甘やかし婚   ~失恋当日、極上御曹司に求愛されました~
相手は有名人なうえ、勤務先が新たな取引を始めようと躍起になっている今、変な噂でも立てられたら困る。

もっと強く拒絶しなければ、と思うのにうまく頭が機能しない。

今日一日の内容が濃すぎて感情の整理すらおぼつかない。

のろのろと自宅のカギを開け、施錠した途端、力が抜け、その場にぺたんと腰を下ろす。

片付けもそこそこに重い体を無理やり動かして着替え、入浴し、すぐに眠ってしまった。


翌朝十時過ぎに目が覚めた途端、様々な後悔や羞恥が襲ってきて、たまらず塔子に電話した。

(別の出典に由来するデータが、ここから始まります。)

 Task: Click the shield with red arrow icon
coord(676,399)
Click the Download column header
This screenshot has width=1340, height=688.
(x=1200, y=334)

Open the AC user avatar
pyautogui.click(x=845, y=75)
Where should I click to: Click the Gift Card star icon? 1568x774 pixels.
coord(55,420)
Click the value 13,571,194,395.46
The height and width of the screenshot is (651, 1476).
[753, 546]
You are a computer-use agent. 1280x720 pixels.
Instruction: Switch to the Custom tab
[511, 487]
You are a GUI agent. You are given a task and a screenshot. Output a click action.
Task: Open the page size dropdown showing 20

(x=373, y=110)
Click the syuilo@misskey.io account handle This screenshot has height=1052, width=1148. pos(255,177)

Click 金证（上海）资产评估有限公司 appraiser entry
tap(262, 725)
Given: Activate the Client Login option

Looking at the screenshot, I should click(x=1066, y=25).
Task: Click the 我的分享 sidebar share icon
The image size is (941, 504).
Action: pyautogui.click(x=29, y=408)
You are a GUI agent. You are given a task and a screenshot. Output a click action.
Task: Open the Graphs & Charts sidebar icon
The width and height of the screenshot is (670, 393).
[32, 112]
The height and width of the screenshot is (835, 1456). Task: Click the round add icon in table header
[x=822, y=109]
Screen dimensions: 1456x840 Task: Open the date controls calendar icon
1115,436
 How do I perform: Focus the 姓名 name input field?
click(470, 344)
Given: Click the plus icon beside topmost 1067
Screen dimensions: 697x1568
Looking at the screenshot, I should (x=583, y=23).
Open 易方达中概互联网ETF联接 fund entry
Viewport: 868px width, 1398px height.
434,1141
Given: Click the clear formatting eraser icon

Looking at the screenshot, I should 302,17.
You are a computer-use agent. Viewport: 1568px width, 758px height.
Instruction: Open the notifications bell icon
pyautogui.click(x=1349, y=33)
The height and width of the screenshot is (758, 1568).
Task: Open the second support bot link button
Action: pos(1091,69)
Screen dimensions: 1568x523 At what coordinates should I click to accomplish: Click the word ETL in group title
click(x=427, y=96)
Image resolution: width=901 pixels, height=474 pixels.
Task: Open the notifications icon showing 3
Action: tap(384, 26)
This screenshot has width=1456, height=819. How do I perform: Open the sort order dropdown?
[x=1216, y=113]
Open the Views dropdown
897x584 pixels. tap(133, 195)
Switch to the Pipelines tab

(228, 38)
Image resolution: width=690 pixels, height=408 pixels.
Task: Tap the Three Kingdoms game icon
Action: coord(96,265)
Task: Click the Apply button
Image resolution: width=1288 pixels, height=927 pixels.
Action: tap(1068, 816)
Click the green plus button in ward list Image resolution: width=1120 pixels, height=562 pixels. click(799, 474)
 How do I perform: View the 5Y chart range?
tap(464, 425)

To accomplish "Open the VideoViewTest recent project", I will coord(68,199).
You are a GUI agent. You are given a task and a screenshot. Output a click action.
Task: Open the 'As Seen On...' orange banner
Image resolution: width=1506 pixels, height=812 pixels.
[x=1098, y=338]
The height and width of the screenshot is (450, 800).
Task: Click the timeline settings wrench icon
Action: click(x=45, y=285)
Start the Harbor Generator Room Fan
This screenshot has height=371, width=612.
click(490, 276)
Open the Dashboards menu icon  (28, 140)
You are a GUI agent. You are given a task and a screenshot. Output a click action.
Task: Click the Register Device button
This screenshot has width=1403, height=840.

親友からは再三連絡が来ていたが、返事をしていなかった。

休日の朝にも関わらず、応答してくれた親友に昨日からの出来事を洗いざらい話した。

連絡が途絶えた件については小言をもらったが、匠眞との一件を心配してくれた。


『堂島ったら小賢しいわね。そんな手口で沙也が戻ると本気で思ってるのかしら』


『どういう意味?』


よくわからない親友の言葉に首を傾げる。


『沙也が気づいていないならいいのよ――へえ、響谷副社長がね……それで、調べたの?』


『え、なにを?』


『世間の評判や女性遍歴、もしくは会社ホームページとかで表立って公表されていない出来事諸々をよ。ちょっと検索すればすぐにヒットしたでしょ?』


さらりととんでもない発言をする。


『してないわよ。そもそも断るし』


『玉の輿よ? すごく豪華なウエディングドレスを着れるじゃない』


幼い頃からの夢なんでしょ、と親友が興奮した声で付け加える。